El límite representaba una vía: la decisión de no cruzar puede interpretarse como una forma de evasión.

El silencio también es un texto

Caminaba en silencio por la carretera cuando un hombre del campo detuvo su camioneta sin decir nada. Apenas levantó la mano, como si intentara apartar una mosca. Subí a la caja, entre costales rotos y restos de maíz. El motor rugió al retomar la bajada desde Tapalpa, en los Altos de Jalisco. Era mi segunda vez en esa ruta, pero esta vez —lo sabía— no habría retorno.

Llevaba días sin hablar con nadie. Para mí, eso había dejado de ser raro. Tras años de justificar mi existencia a través de discursos, había aprendido a callar. El silencio no era renuncia, sino un nuevo lenguaje que no requería comprensión. Mis palabras ya no salían, sino que se quedaban atrapadas en una libreta vieja y ajada, donde escribía historias con tinta sepia que se corría con el sudor.

Vestía ropa negra y sucia de tierra, la barba larga y revuelta. Llevaba un morral de piel curtida, que olía a mezcal, polvo de carretera y recuerdos. Había dejado de conectar con el mundo, aunque seguía dejando archivos en la nube, como quien deja piedras en el camino, no para que otros me encuentren, sino para recordarme que alguna vez estuve en tránsito.
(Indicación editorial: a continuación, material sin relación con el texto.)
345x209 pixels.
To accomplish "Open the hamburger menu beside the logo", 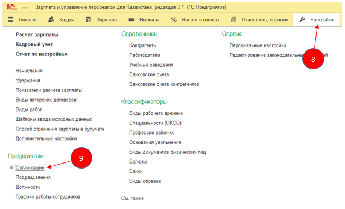I will [25, 7].
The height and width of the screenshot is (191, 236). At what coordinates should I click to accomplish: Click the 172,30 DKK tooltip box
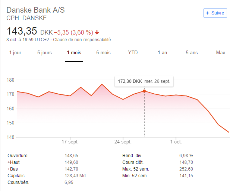pos(144,81)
Acostumbramos a hablar en clave, escondiendo lo personal detrás de estructuras narrativas que simulan universalidad. Y cuando dejo de escribir, algunos creen que me he callado. No entienden que, a veces, el silencio también es un texto. Esta vez, no lo publiqué; lo caminé.

El paso al otro lado sería un desfile sin épica: campesinos con sombreros ladeados, traficantes disfrazados de jornaleros, gringos con aspecto de haberlo perdido todo, y sudacas —como yo— ensayando una serenidad que no tenían. Todos queriendo parecer otros, todos fingiendo que tenían un plan. Yo no. Lo único que tenía era tiempo.

Faltaban cinco días para llegar a Tijuana: días de camiones de redilas, de fondas con café quemado, de baños sin cerrojos, y de perros flacos que no ladran. El camino sería largo, pero era la única promesa que aún sabía cumplir.

Ya a esa altura, el polvo y el sol marcaban heridas en mi cara. Años cuidándome del sol por una piel urbana y frágil quedaban atrás, como tantas cosas que se abandonan en silencio, sin ceremonia. Lo que era rutina —bloqueador, sombra, camisa clara— ahora era memoria inútil. Mi cuerpo empezaba a parecerse al camino, y eso, lejos de dolerme, me resultaba justo.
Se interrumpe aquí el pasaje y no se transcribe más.